Schlechter Stil

Wie weit nach oben in der Hierarchie reichen die Missstände? - Matthias Maus, AZ-Chefreporter, über den Wehrbericht und den Minister
„Gutti“ wird das überleben, sagen die Demoskopen, die Fans des Verteidigungsministers würden sich nicht abwenden. Was vielleicht damit zusammenhängt, dass der adlige Minister die Sehnsucht bedient nach einer Welt für Helden, in der Politik nicht schmutzig und voller Fallstricke ist. Das ist aber nicht die Realität.
Der Minister lernt gerade, was typisch für dieses Amt ist: Man kann nicht viel Lorbeer verdienen, sich dafür aber jede Menge Ärger einhandeln.
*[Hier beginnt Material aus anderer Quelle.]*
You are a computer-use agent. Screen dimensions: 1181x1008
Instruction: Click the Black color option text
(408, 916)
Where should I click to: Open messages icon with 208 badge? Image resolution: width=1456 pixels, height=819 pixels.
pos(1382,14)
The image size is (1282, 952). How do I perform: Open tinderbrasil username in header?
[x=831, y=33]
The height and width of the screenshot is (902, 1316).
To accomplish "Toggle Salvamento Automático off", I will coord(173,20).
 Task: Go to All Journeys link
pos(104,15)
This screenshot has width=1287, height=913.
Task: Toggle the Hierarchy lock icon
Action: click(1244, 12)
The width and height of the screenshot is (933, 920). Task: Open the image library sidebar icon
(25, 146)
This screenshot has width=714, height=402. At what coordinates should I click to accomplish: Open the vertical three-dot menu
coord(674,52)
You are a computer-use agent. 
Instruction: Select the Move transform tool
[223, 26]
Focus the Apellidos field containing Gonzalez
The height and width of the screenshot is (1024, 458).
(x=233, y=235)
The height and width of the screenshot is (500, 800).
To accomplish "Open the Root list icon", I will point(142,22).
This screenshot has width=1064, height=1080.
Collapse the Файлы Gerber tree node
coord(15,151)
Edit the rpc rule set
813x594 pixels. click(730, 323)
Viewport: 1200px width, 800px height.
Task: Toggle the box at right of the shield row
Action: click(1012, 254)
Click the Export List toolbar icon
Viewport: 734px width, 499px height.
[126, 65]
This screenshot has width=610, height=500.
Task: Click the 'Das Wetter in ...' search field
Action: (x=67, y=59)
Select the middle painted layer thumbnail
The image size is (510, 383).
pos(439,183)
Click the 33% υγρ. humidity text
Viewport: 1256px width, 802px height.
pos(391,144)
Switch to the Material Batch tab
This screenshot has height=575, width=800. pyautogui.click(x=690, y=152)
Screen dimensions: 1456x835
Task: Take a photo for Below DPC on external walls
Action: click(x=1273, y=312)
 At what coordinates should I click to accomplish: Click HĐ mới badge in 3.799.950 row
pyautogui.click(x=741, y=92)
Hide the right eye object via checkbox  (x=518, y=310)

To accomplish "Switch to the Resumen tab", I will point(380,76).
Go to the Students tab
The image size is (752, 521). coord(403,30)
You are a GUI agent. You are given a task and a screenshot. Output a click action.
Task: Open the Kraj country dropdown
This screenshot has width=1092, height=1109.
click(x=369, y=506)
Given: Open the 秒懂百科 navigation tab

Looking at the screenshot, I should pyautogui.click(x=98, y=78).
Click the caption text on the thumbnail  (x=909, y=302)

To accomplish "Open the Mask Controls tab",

Führungsschwäche, mangelndes Unrechtsbewusstsein, überforderte Vorgesetzte bemängelt der Wehrbeauftragte – ein Befund zur Unzeit für den Minister. In diesen Tagen stellt sich die Frage, wie weit nach oben diese Missstände reichen. Und warum Ekelrituale, Kampfsaufen und andere Exzesse noch immer an der Tagesordnung sind. Die Schinderei auf der Gorch Fock ist ja nur Symptom einer Unkultur, die Ex-Gebirgsjäger Guttenberg selbst miterlebt haben dürfte.
Schnell reagiert hat Guttenberg darauf nicht. Erst jetzt, unter Druck, entdeckt er einen Führungsstil, der sich in der Suche nach Sündenböcken erschöpft. Guttenberg mag nach außen glänzen. Nach innen riskiert jeder Chef Ansehen, der sprunghaft ist und Mitarbeiter bereitwillig opfert. Übrigens, der einzige Verteidigungsminister, der noch Kanzler wurde, ist Helmut Schmidt. Dass Guttenberg dessen Format erreicht, ist angesichts des aktuellen Krisenmanagements eher zweifelhaft.